Oireachtas Joint and Select Committees
Wednesday, 15 May 2024
Joint Oireachtas Committee on European Union Affairs
Recent Developments in the EU on Security and Defence: Discussion
Dr. Kenneth McDonagh:
How will I follow that? Maybe to pick up on the point of neutrality, Professor Tonra has summarised it quite well. It is not a definition of neutrality we need. The question I always ask and we need to ask is what neutrality does in the context of the political debate. It is something that has moved in an Irish context into the realm of an identity and a value rather than something that is a rational assessment of a set of policy options. That is why the debate quickly becomes heated and very little light gets shed on it.
In that context, that was the disappointment I had with the consultative forum. I want to clarify that I did think it was a great idea to have it and that is why I participated in it, but it was the outcome it descended into. Given that the panel I was on was about NATO partnership, we had a serving Irish naval officer who was seconded to NATO, we had someone from NATO, and we had another academic. However, it quickly became a shouting match about things that had nothing to do with anything on the panel instead of asking what our partnership with NATO means, what does Ireland get out of it, what does NATO get out of it, could we move further, should we step away from it and that kind of positive discussion. That was because we were bringing facts to a values fight, for the want of a better term. Approaching that question will be very tricky, as we saw with our near neighbour. When values are on the table, facts can sometimes be much more malleable or much more manipulated than they are elsewhere.
On the point about the intelligence services, I think it is a real issue. Professor Tonra already alluded to the questions around security clearance. That is for officials or for those in the private and academic sectors. It is a barrier but it is also a case of prudence on the part of the State. We have friends and they are good friends and we like them but there is no harm in having a capability to verify certain things because those friends have interests as well and they might not always fully align with our own interests. Again, we have seen that in our recent relations with a close neighbour post Brexit. We have seen points of clash where we might want to be wary of what things might roll over into other issue areas such as security. It is a major gap.
The third part of that is the democratic oversight piece. We need to have intelligence gathering, we need to have informed security decision-making and we need to have opportunities for people from Opposition parties, perhaps in closed meetings of committees such as this, to interrogate that and ask if we are making real decisions based on good evidence or if this evidence is being skewed.
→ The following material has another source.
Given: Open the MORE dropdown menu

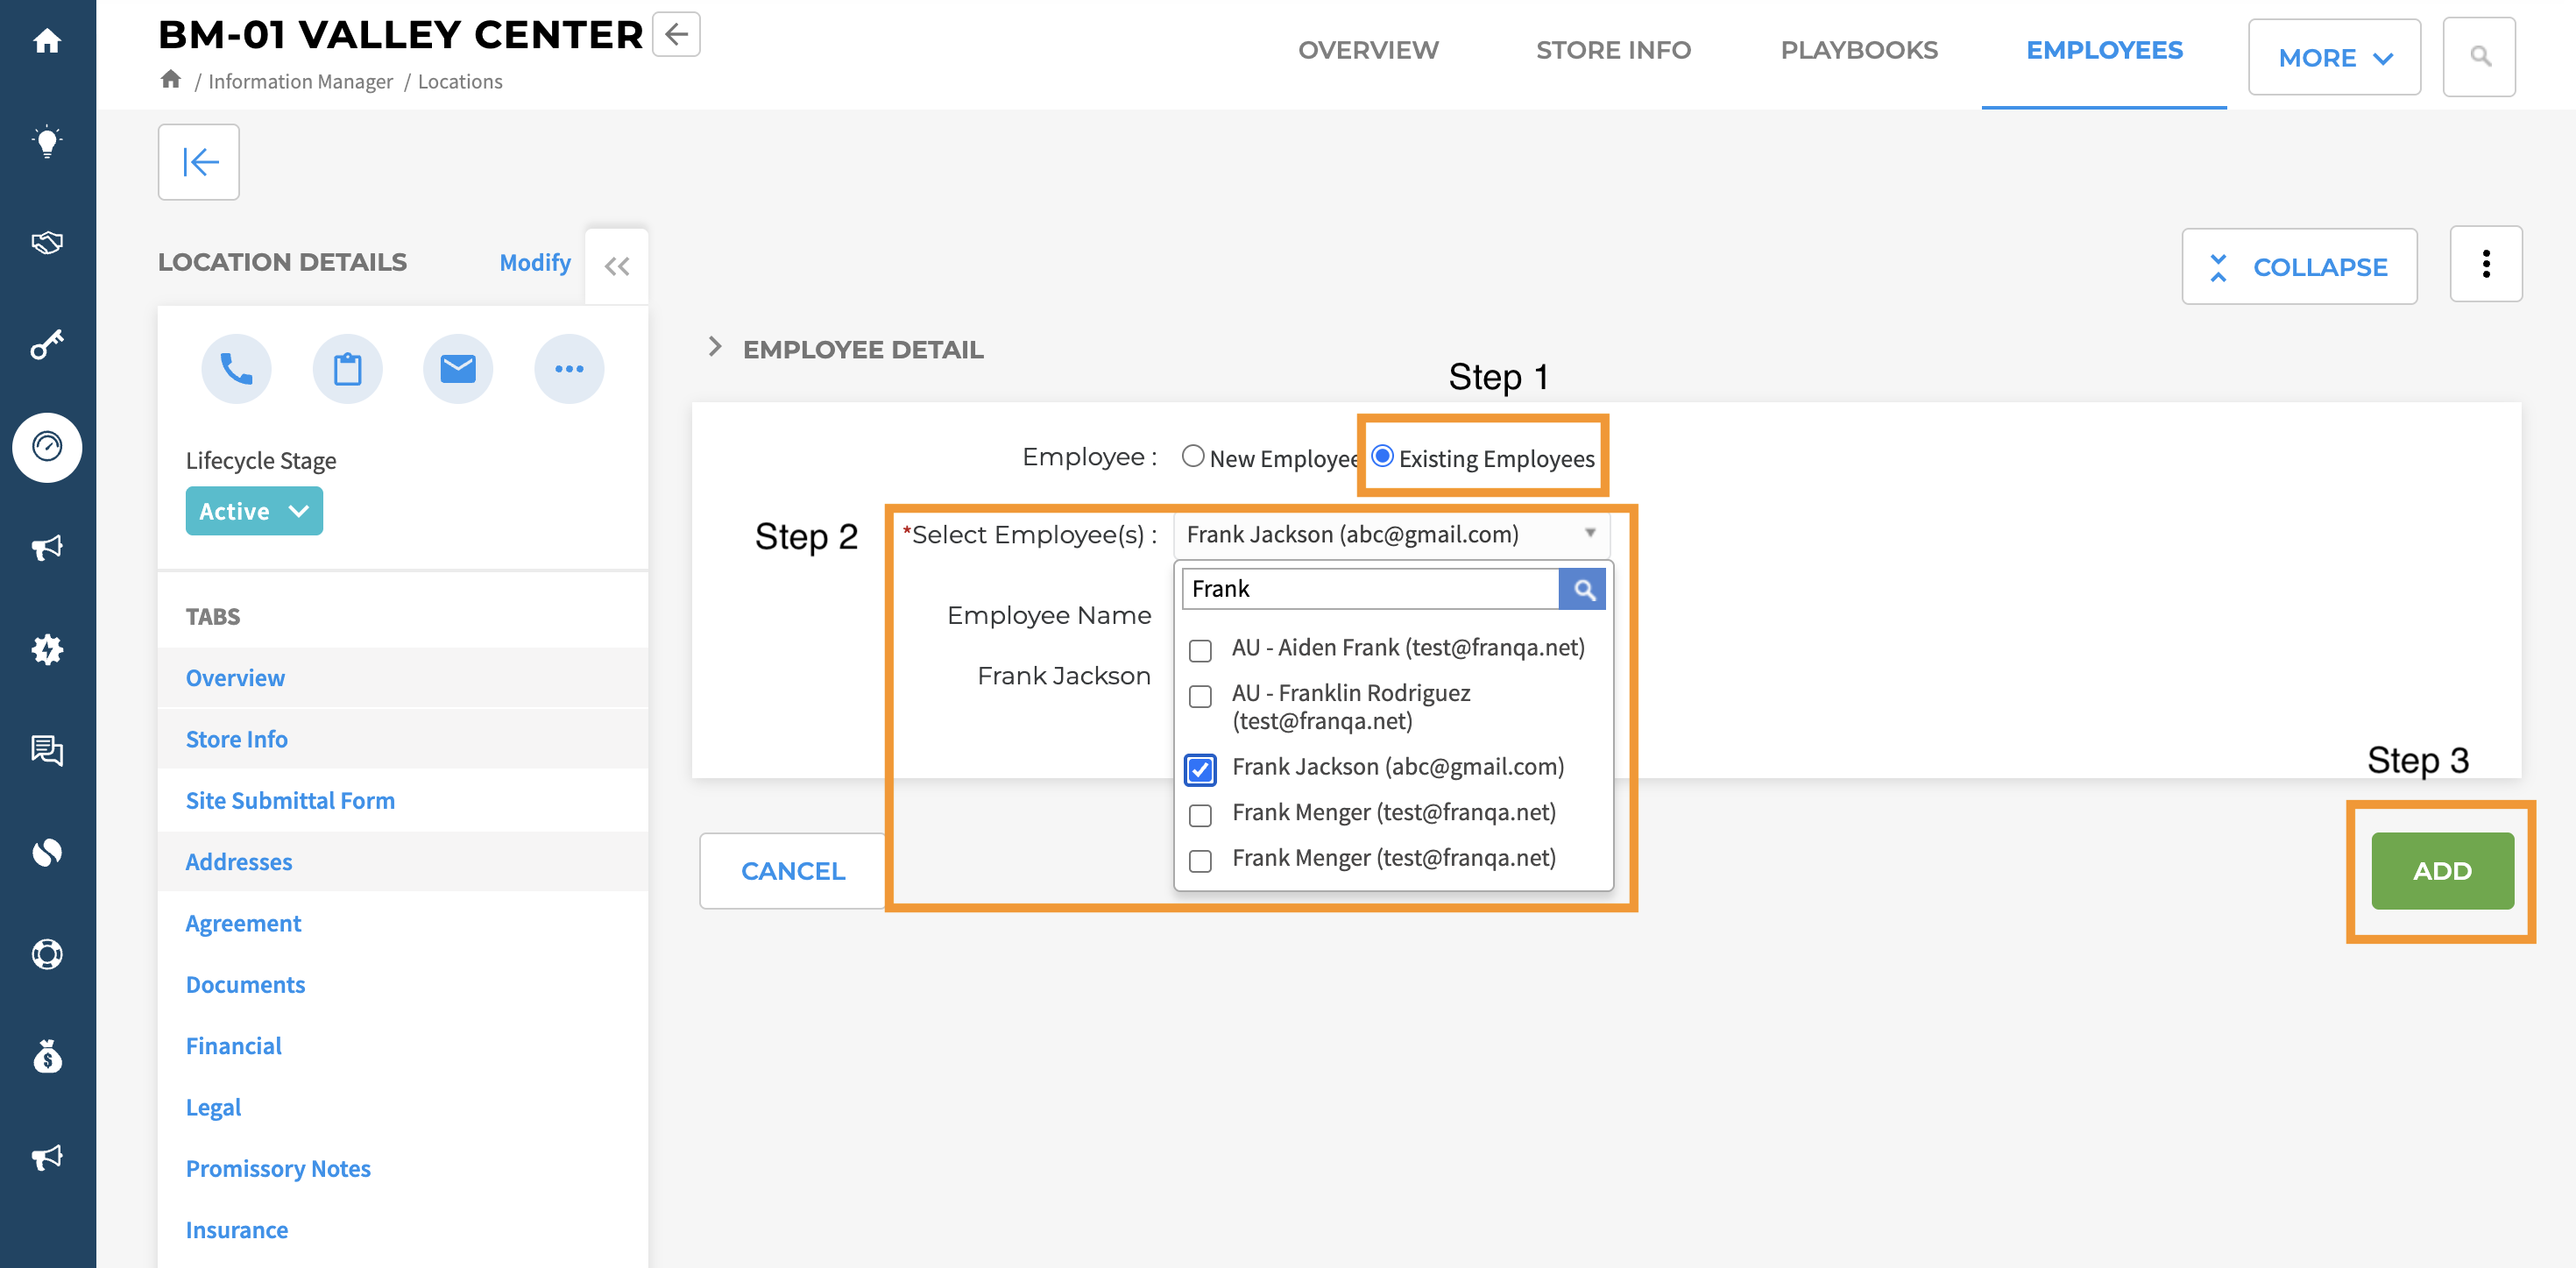Looking at the screenshot, I should pos(2334,58).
Without our own capability in that regard, it is a serious gap.
On the issue of the Atlantic Ocean, it is a big a place and, even with nine ships and a few more aeroplanes, it would not be possible for Ireland to police it on its own. The reality is we already do not. We already co-operate with a number of European bodies and international bodies when it comes to things like drug interdiction. We saw the effect of that last year with a very significant haul and it would seem that a more military element to that would be a logical extension, at least in terms of having the capability. If we want to call it a coastguard or a naval mission instead, that might be one option. It would very quickly run into the quagmire of debates around what this would mean for neutrality if these active missions were then coming back to Ireland. However, perhaps in a drug interdiction, trafficking or smuggling sense that might be something that connects it to people's lived reality in a way that our lived reality of the security threats are not necessarily there.
On research, no academic will say "No" to more research funding but it is something worth exploring. One of the questions I would have, if we are to set up this kind of institution, is what it would be co-ordinated to. Would we still lack a clear statement by the Government that these are the threats and risks that Ireland faces, these are the capabilities we have to deal with, and these are the gaps we need to address? Without that sort of foundation, there is not really any point in creating a research agency because it would not have a centre of gravity towards which it would be working.